Patients presenting with history of MI were recruited prospectively. The diagnosis of MI was based on the Universal Definition. Patients <18 years old or with history of multiple infarcts were excluded. Consecutive patients who underwent coronary angiography during admission for MI with clear culprit infarct-related-artery, and who agreed to participate were enrolled. The control group consisted of subjects without known coronary disease and with low probability for developing disease over the next 10 years (lowest Framingham risk score: 1% for women, 2% for men).15 All participants gave written informed consent, which was approved by the Duke University Institutional Review Board.

The MRI protocol was the same as in canines, and the same sequences were used with similar settings. However, to test the generalizability of FIDDLE, half of the patients were scanned at 3T and half at 1.5T. FIDDLE and DE-MRI were performed using matched parameters (3T: slice thickness, 6mm; in-plane spatial resolution, 1.7×1.3mm; temporal resolution, 180ms; TR, 2 R-R intervals. 1.5T: slice thickness, 8mm; in-plane spatial resolution, 1.9×1.4mm; temporal resolution, 180ms; TR, 2 R-R intervals). FIDDLE incorporated 2 averages, however, the breathhold time was the same as for DE-MRI (~8–10sec) since FIDDLE utilized an SSFP readout with twice the k-space lines per segment (59 vs 29). The MT-prep parameters were similar at 3T (train length, 19; flip angle, 500°; offset frequency, 800Hz) and 1.5T (train length, 19; flip angle, 500°; offset frequency, 600Hz).

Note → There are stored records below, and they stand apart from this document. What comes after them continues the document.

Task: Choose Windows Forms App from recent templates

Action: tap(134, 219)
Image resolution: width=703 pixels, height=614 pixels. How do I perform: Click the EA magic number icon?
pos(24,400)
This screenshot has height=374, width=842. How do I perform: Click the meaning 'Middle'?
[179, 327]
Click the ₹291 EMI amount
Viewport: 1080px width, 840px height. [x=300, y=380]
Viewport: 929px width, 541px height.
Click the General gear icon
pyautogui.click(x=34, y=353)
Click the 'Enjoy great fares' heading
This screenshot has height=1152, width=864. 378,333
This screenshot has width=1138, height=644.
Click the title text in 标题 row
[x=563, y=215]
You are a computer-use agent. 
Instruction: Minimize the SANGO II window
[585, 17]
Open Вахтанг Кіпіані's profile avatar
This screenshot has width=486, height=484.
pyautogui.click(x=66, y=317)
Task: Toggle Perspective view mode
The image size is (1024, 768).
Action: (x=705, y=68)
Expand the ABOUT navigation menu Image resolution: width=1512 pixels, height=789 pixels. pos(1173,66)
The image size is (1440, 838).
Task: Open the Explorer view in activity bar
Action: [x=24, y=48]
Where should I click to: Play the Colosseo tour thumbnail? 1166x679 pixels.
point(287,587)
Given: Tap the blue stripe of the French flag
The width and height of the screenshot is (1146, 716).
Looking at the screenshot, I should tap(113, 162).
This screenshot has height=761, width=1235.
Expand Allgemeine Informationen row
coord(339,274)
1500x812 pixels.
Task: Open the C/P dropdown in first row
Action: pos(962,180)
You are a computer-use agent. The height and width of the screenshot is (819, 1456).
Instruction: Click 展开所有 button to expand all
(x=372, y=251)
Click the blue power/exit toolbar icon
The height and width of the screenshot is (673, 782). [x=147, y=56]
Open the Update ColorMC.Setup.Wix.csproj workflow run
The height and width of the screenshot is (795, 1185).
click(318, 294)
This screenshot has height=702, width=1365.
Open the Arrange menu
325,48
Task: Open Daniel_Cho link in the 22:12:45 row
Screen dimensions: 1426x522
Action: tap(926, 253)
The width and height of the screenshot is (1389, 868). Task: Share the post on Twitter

Images were obtained 15 minutes after intravenous gadoversetamide (0.15mmol/kg) administration in multiple short-axis (every 10mm throughout the LV) and 3 long-axis views. MRI analysis was the same as for canines, and FIDDLE and DE-MRI were interpreted independently, masked to patient identity and clinical information. Additionally, MR images were scored on a 17-segment model to determine the infarct location. Coronary angiograms, in patients with MI, were read blinded to all other information and analyzed in order to localize the perfusion territory of the infarct-related-artery on a 17-segment model.4 MR localization of infarction was categorized as correct or incorrect based upon the match with the infarct-related-artery perfusion territory on coronary angiography, as previously described.4

Specific Absorption Rate (SAR)

All scans were performed under strict adherence to FDA guidelines for SAR (<4 W/kg averaged over the whole body for any 15-minute period). The vendor calculated whole body SAR was collected from the DICOM header.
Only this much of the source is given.